Local governments can invest in this strategy using State and Local Fiscal Recovery Funds (SLFRF) from the American Rescue Plan Act (ARPA).
  • This strategy can help address educational disparities, promote healthy childhood environments, and prevent violence. The U.S. Department of Treasury has indicated that strategies that help achieve these outcomes are eligible for the use of Fiscal Recovery Funds.
  • Investments in this strategy are SLFRF-eligible as long as they are made in qualified census tracts or are designed to assist populations or communities disproportionately impacted by COVID-19.

Program overview

  • Interventions and policies to address disruptive and antisocial behavior: School-based violence and bullying prevention programs can involve school-wide, classroom, and individual-level practices to promote positive behavior and respond to violence or bullying. They involve approaches such as adjustments to school policy, training for staff, and skills-based education for students. There is strong evidence that these programs reduce violence and bullying victimization.

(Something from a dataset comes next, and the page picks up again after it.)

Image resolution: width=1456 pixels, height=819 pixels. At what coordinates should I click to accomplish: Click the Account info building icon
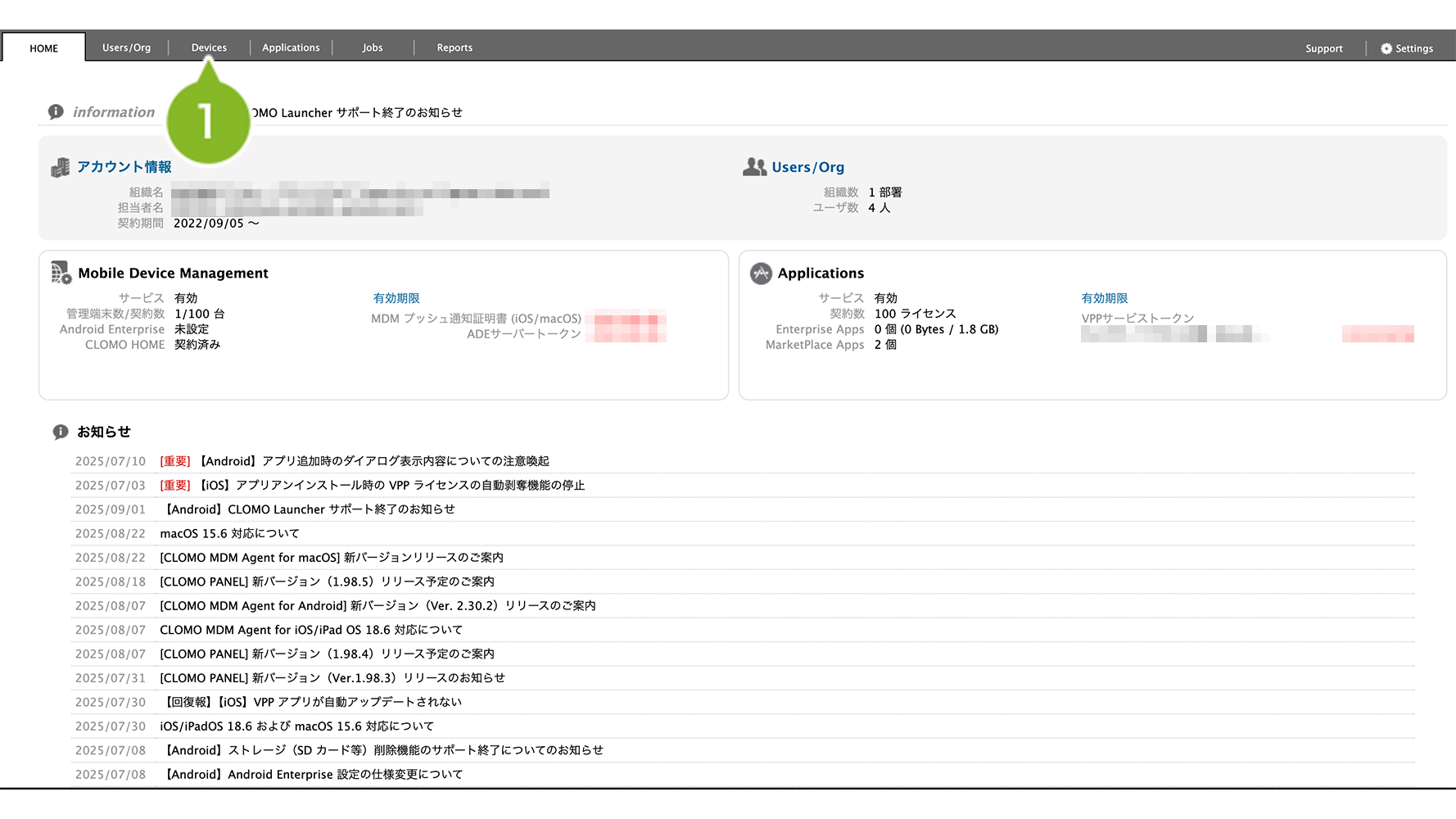[60, 168]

  • Delivered by school staff, targeted toward different populations: Violence and bullying prevention programs can focus on bullies, victims, peers, teachers, or the entire school. These programs are delivered by school staff who teach and model the skills and behaviors that help to prevent violence and bullying as well as enforce policies to ensure appropriate behavior.

  • School-wide interventions change culture and policies: Interventions at the school level aim to shift school culture and the way that bullying and violence are addressed by students and staff school-wide. Examples of school level interventions include evidence-based disciplinary policies, training to help staff identify early warning signs of bullying, or bystander training to help students safely intervene to stop bullying.

  • Classroom-level interventions focus on skills education: Interventions at the classroom level typically center around instructing students on how to prevent and positively respond to bullying. Students learn and practice key social-emotional skills–such as communication, problem-solving, empathy, and emotional awareness and regulation–that help them avoid engaging in bullying behavior and help them respond in a productive way when they witness it.

  • Individual-level practices to address bullying and violent incidents: Individual level interventions are often more intensive and targeted toward students who are most at-risk of engaging in bullying and violent behavior. This may include counseling and other one-on-one support services that encourage or enable behavioral change.

Multiple studies with rigorous designs demonstrate that school-based violence and bullying prevention programs are a well-supported strategy for reducing violence and bullying victimization.

  • Incorporate classroom-level interventions: School-based violence and bullying prevention programs have been shown to be more effective when they are implemented at the individual classroom level rather than solely as part of a school-level initiative. Teachers have the opportunity to reinforce norms and expectations for respectful and supportive behavior on a daily basis. Teachers can also use the relationships they build with students and families to intervene in more personalized ways when violent or bullying incidents occur.

  • Address the unique context of cyberbullying: Students may also experience cyberbullying from peers, although this behavior may occur when students are not physically in school. Schools should consider interventions to prevent and address the impacts of cyberbullying, such as instruction around healthy social media habits, providing mental health services for students affected by cyberbullying, including cyberbullying in discipline policies, or establishing anonymous reporting systems.

  • Incorporate family and parent education: Parents and families have an important role to play in violence and bullying prevention efforts. Schools should include parents in discussions about policies and lessons related to bullying so that they can have conversations with children at home to reiterate the importance of respectful, supportive behavior. In addition, schools should make policies for addressing incidents of bullying clear to parents so that they understand the consequences if their children are bullying peers, and so that they know what to do if their child is the victim of bullying.

  • Address factors “outside” of the school: Students may engage in disruptive behaviors because of health challenges, housing insecurity, disruptions in family life, or other factors outside the direct control of educators. Teachers and school administrators should identify pathways to connect students and families to additional support services, such as health services, counseling, and social service agencies.